"The first XSLT essential is its Extensible Markup
Language (XML) base (also see the ``Glossary of XSLT Terms''
Sidebar). XML is the universal data format designed to encode
everything: algorithmic data, programs and documents from purchase
orders to biblical translations, in any human language, on any kind
of computer and operating system. XML looks like HTML except it's a
bit more complicated. In fact, one of XML's design goals is to
generalize HTML in a way that preserves the comfort of HTML adepts.

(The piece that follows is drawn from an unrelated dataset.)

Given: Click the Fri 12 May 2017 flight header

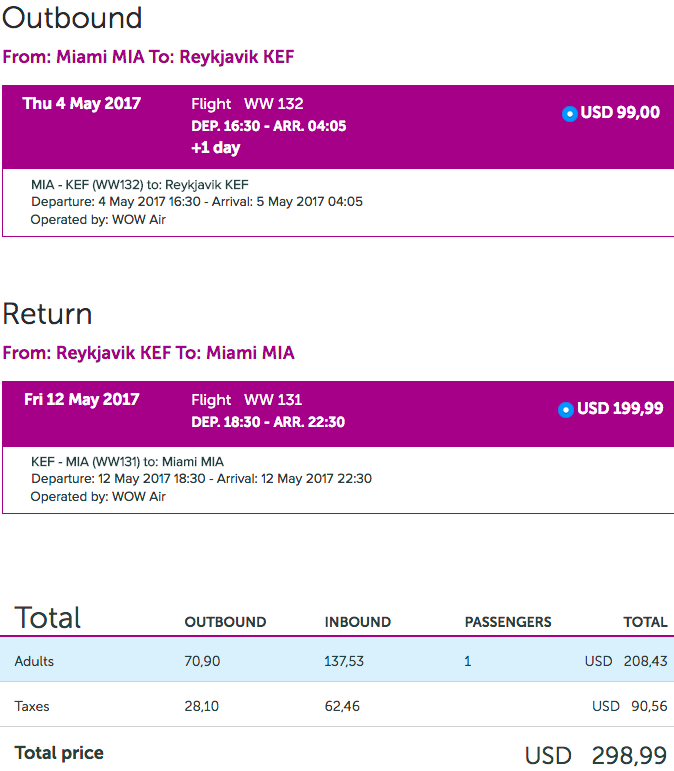Looking at the screenshot, I should coord(82,399).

There's even a flavor of XML called XHTML that permits direct
interpretation as HTML. Linux Journal frequently publishes articles
on different aspects of XML.
A fully XML-ized world is a simpler one, in many ways. To
analyze the operation of an accounts payable department, for
example, you don't need to know who reports to whom, who is due for
a three-week vacation and all those other messy human details. If
you can draw a diagram that shows invoices coming in and payments
going out, perhaps with authorization records spawned along the
way, then you have abstracted what ought to be the essential
information.
This is an intoxicating insight. It promises that a system that
can transform one XML document (invoice) into one or more other XML
documents (payment check, authorization records) and at least
organizes, and possibly solves, all meaningful organization
automations. That's why XSLT seems so important now."